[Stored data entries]
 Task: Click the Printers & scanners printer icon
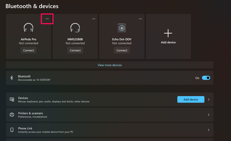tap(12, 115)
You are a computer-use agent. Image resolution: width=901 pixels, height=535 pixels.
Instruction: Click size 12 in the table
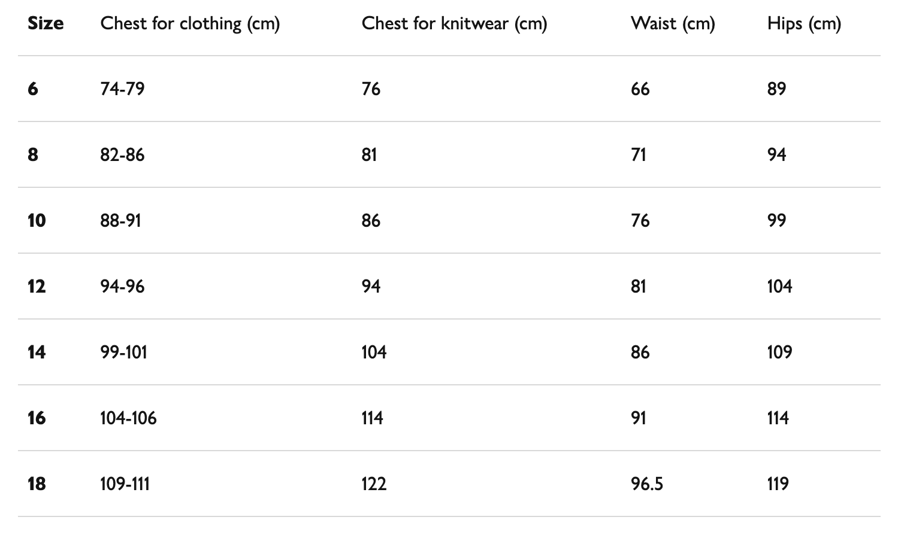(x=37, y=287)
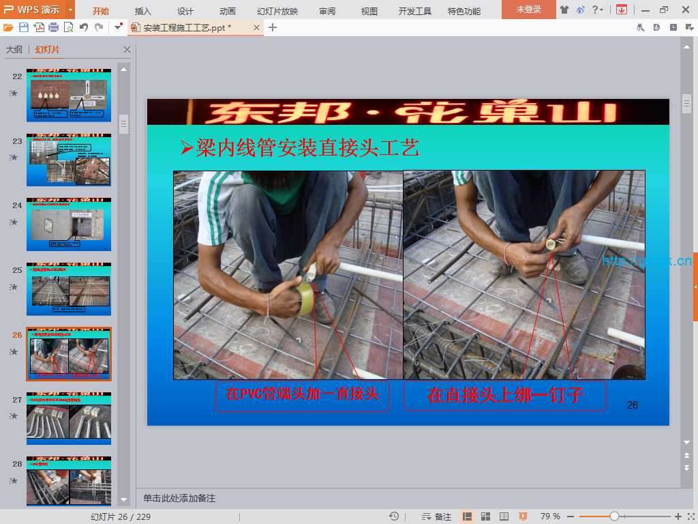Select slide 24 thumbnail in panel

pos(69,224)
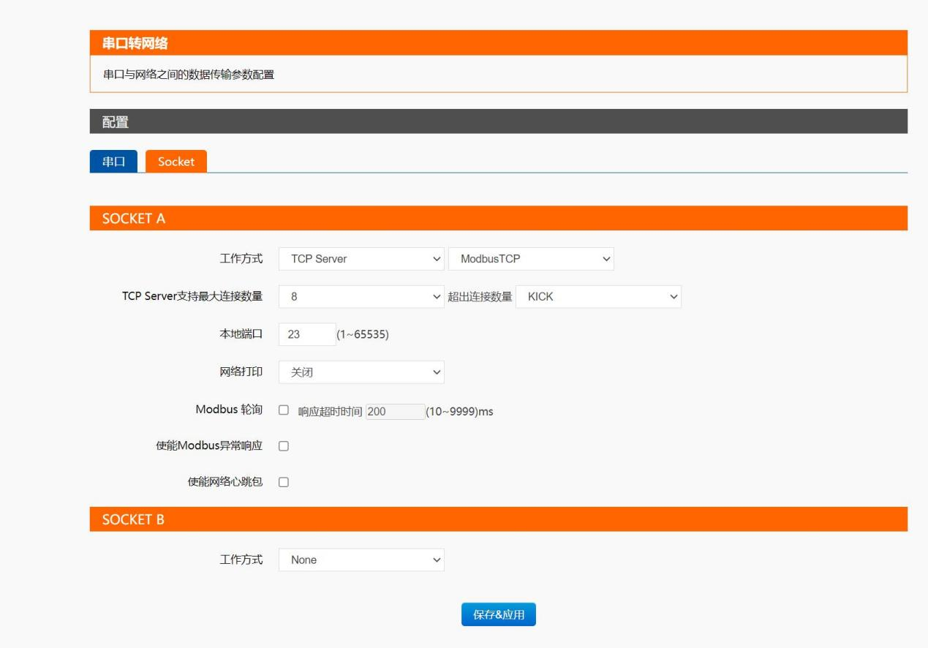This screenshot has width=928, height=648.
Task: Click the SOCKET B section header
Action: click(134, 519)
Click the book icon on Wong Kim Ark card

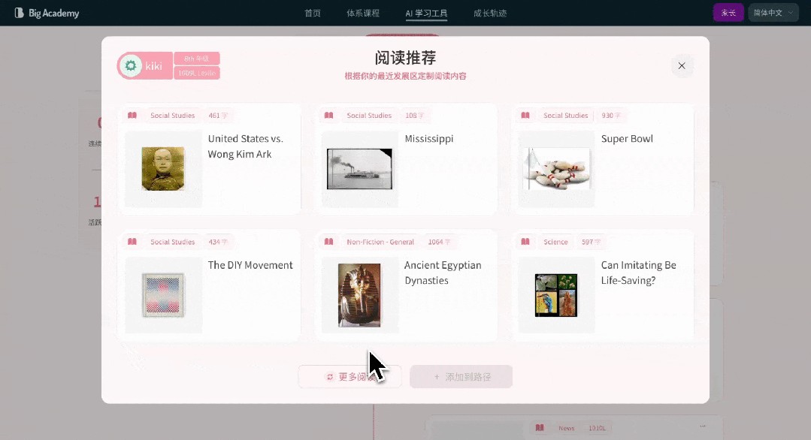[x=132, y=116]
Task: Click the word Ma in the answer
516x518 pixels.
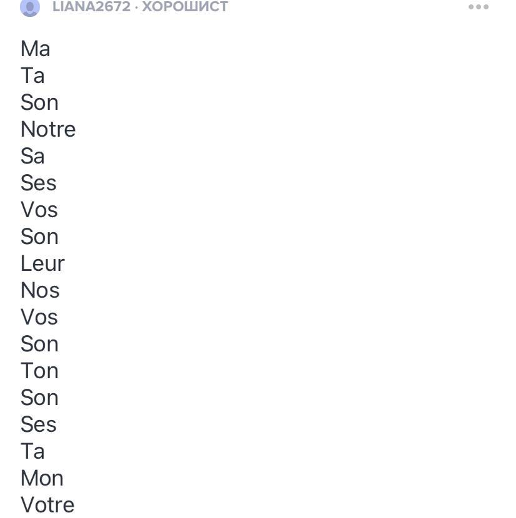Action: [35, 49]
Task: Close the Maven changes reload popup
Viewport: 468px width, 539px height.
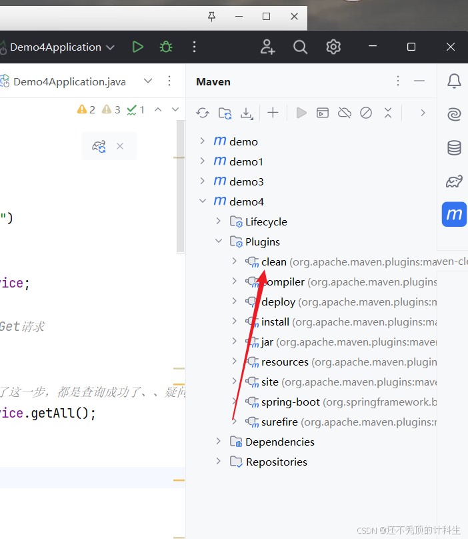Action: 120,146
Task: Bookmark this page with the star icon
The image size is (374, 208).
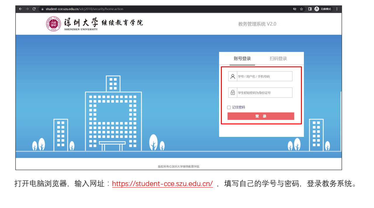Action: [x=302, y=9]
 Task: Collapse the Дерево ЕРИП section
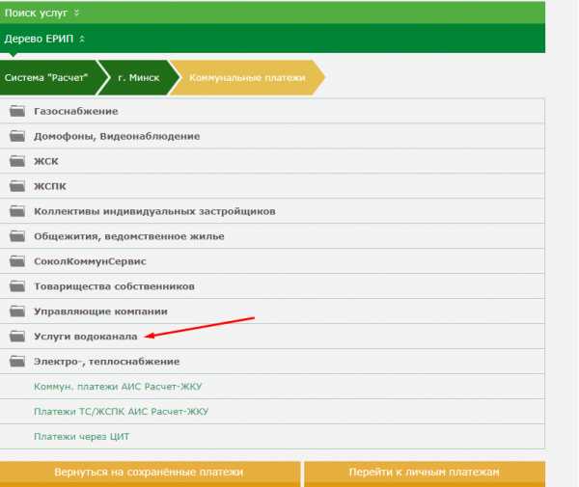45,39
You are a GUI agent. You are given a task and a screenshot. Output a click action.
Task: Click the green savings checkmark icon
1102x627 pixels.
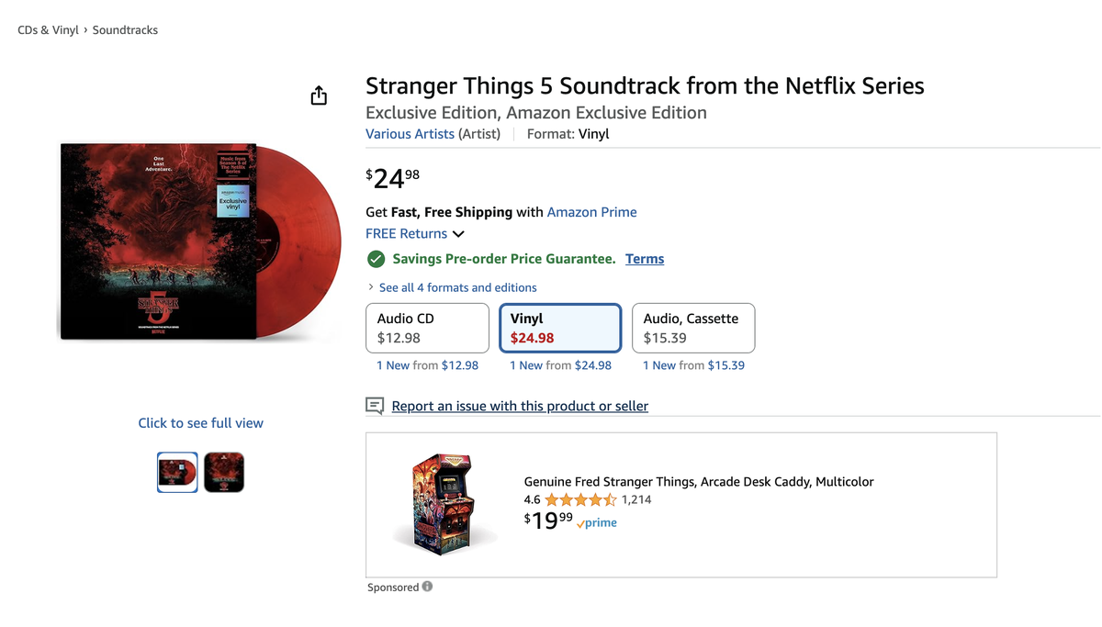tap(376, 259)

■ Exercise ■
Leave out the pictures, and extract exactly the lines from the one with "Task: Click the green savings checkmark icon" through the end of the records, both ends included.

■ Your response ■
Task: Click the green savings checkmark icon
1102x627 pixels.
tap(376, 259)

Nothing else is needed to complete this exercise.